Provided information →
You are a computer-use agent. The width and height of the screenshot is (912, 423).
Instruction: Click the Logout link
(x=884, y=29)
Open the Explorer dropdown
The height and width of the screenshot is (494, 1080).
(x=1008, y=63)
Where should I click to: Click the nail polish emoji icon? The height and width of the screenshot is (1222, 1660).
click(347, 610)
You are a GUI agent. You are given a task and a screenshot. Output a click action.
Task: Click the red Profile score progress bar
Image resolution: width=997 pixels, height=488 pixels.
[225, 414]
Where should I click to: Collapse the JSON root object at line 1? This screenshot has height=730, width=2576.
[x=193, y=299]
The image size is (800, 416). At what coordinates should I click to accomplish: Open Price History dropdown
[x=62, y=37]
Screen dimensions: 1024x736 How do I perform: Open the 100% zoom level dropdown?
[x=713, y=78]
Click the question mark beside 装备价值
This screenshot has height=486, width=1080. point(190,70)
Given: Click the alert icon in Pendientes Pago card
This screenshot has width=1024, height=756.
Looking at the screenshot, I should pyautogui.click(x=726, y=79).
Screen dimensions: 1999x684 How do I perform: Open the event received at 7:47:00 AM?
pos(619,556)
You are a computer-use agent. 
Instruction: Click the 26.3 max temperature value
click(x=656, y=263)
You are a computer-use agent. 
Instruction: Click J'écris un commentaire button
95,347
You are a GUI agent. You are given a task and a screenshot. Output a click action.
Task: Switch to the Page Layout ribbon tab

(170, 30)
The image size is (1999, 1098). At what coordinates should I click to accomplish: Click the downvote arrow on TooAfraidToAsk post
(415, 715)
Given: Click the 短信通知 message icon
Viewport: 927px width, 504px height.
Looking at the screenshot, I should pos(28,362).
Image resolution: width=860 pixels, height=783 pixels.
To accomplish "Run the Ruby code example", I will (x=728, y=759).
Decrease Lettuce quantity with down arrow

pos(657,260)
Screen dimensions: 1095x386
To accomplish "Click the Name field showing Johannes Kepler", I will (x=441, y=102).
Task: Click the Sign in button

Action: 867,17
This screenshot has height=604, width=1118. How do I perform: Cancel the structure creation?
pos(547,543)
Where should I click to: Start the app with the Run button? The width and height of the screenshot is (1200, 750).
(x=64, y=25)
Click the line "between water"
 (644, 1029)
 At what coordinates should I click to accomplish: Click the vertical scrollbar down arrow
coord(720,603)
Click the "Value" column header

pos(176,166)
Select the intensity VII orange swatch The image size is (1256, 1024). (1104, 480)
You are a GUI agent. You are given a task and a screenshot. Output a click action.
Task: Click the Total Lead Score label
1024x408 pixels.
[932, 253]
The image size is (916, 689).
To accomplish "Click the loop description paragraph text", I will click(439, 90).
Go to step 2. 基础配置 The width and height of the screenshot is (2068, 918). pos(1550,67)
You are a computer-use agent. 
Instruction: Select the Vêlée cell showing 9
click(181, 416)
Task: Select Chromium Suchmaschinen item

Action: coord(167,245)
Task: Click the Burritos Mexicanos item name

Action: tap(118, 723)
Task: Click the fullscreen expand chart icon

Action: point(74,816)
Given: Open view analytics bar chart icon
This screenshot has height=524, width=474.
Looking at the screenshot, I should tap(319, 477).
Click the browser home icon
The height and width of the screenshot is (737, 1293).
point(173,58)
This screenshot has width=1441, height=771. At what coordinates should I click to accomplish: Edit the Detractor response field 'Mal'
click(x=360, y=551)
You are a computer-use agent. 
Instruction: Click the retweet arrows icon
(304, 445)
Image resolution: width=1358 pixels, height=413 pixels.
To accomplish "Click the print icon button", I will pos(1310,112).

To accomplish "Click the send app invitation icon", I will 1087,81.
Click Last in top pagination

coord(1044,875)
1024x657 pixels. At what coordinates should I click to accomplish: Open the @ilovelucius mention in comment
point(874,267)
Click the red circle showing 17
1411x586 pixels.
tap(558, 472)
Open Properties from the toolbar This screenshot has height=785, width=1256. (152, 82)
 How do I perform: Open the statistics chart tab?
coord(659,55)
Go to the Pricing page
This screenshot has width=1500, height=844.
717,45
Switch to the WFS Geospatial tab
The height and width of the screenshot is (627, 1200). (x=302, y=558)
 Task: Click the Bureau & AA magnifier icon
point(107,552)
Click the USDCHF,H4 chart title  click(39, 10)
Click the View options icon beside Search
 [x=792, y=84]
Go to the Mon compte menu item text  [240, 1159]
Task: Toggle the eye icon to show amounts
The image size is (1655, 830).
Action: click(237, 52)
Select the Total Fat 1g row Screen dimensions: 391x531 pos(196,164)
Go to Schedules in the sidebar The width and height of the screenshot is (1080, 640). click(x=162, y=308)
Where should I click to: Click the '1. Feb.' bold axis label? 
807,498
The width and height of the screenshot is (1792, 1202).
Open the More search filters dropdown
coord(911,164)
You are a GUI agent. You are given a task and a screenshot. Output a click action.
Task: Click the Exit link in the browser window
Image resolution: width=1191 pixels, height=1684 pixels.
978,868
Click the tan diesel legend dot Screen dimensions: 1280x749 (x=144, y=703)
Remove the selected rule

Assignment →
All the entries above must be repeated exactly as they were given.

Answer to the problem →
You are a computer-use agent. The width and height of the screenshot is (912, 423).
Instruction: Click the Logout link
(x=884, y=29)
Open the Explorer dropdown
The height and width of the screenshot is (494, 1080).
(x=1008, y=63)
Where should I click to: Click the nail polish emoji icon? The height and width of the screenshot is (1222, 1660).
click(347, 610)
You are a GUI agent. You are given a task and a screenshot. Output a click action.
Task: Click the red Profile score progress bar
Image resolution: width=997 pixels, height=488 pixels.
[225, 414]
Where should I click to: Collapse the JSON root object at line 1? This screenshot has height=730, width=2576.
[x=193, y=299]
The image size is (800, 416). At what coordinates should I click to accomplish: Open Price History dropdown
[x=62, y=37]
Screen dimensions: 1024x736 How do I perform: Open the 100% zoom level dropdown?
[x=713, y=78]
Click the question mark beside 装备价值
This screenshot has height=486, width=1080. point(190,70)
Given: Click the alert icon in Pendientes Pago card
This screenshot has width=1024, height=756.
Looking at the screenshot, I should pyautogui.click(x=726, y=79).
Screen dimensions: 1999x684 How do I perform: Open the event received at 7:47:00 AM?
pos(619,556)
You are a computer-use agent. 
Instruction: Click the 26.3 max temperature value
click(x=656, y=263)
You are a computer-use agent. 
Instruction: Click J'écris un commentaire button
95,347
You are a GUI agent. You are given a task and a screenshot. Output a click action.
Task: Switch to the Page Layout ribbon tab

(170, 30)
The image size is (1999, 1098). At what coordinates should I click to accomplish: Click the downvote arrow on TooAfraidToAsk post
(415, 715)
Given: Click the 短信通知 message icon
Viewport: 927px width, 504px height.
Looking at the screenshot, I should pos(28,362).
Image resolution: width=860 pixels, height=783 pixels.
To accomplish "Run the Ruby code example", I will (x=728, y=759).
Decrease Lettuce quantity with down arrow

pos(657,260)
Screen dimensions: 1095x386
To accomplish "Click the Name field showing Johannes Kepler", I will (x=441, y=102).
Task: Click the Sign in button

Action: 867,17
This screenshot has height=604, width=1118. How do I perform: Cancel the structure creation?
pos(547,543)
Where should I click to: Start the app with the Run button? The width and height of the screenshot is (1200, 750).
(x=64, y=25)
Click the line "between water"
 (644, 1029)
 At what coordinates should I click to accomplish: Click the vertical scrollbar down arrow
coord(720,603)
Click the "Value" column header

pos(176,166)
Select the intensity VII orange swatch The image size is (1256, 1024). (1104, 480)
You are a GUI agent. You are given a task and a screenshot. Output a click action.
Task: Click the Total Lead Score label
1024x408 pixels.
[932, 253]
The image size is (916, 689).
To accomplish "Click the loop description paragraph text", I will click(439, 90).
Go to step 2. 基础配置 The width and height of the screenshot is (2068, 918). pos(1550,67)
You are a computer-use agent. 
Instruction: Select the Vêlée cell showing 9
click(181, 416)
Task: Select Chromium Suchmaschinen item

Action: coord(167,245)
Task: Click the Burritos Mexicanos item name

Action: tap(118, 723)
Task: Click the fullscreen expand chart icon

Action: point(74,816)
Given: Open view analytics bar chart icon
This screenshot has height=524, width=474.
Looking at the screenshot, I should tap(319, 477).
Click the browser home icon
The height and width of the screenshot is (737, 1293).
point(173,58)
This screenshot has width=1441, height=771. At what coordinates should I click to accomplish: Edit the Detractor response field 'Mal'
click(x=360, y=551)
You are a computer-use agent. 
Instruction: Click the retweet arrows icon
(304, 445)
Image resolution: width=1358 pixels, height=413 pixels.
To accomplish "Click the print icon button", I will pos(1310,112).

To accomplish "Click the send app invitation icon", I will 1087,81.
Click Last in top pagination

coord(1044,875)
1024x657 pixels. At what coordinates should I click to accomplish: Open the @ilovelucius mention in comment
point(874,267)
Click the red circle showing 17
1411x586 pixels.
tap(558, 472)
Open Properties from the toolbar This screenshot has height=785, width=1256. (152, 82)
 How do I perform: Open the statistics chart tab?
coord(659,55)
Go to the Pricing page
This screenshot has width=1500, height=844.
717,45
Switch to the WFS Geospatial tab
The height and width of the screenshot is (627, 1200). (x=302, y=558)
 Task: Click the Bureau & AA magnifier icon
point(107,552)
Click the USDCHF,H4 chart title  click(39, 10)
Click the View options icon beside Search
 [x=792, y=84]
Go to the Mon compte menu item text  [240, 1159]
Task: Toggle the eye icon to show amounts
The image size is (1655, 830).
Action: click(237, 52)
Select the Total Fat 1g row Screen dimensions: 391x531 pos(196,164)
Go to Schedules in the sidebar The width and height of the screenshot is (1080, 640). click(x=162, y=308)
Where should I click to: Click the '1. Feb.' bold axis label? 
807,498
The width and height of the screenshot is (1792, 1202).
Open the More search filters dropdown
coord(911,164)
You are a GUI agent. You are given a task and a screenshot. Output a click action.
Task: Click the Exit link in the browser window
Image resolution: width=1191 pixels, height=1684 pixels.
978,868
Click the tan diesel legend dot Screen dimensions: 1280x749 (x=144, y=703)
Remove the selected rule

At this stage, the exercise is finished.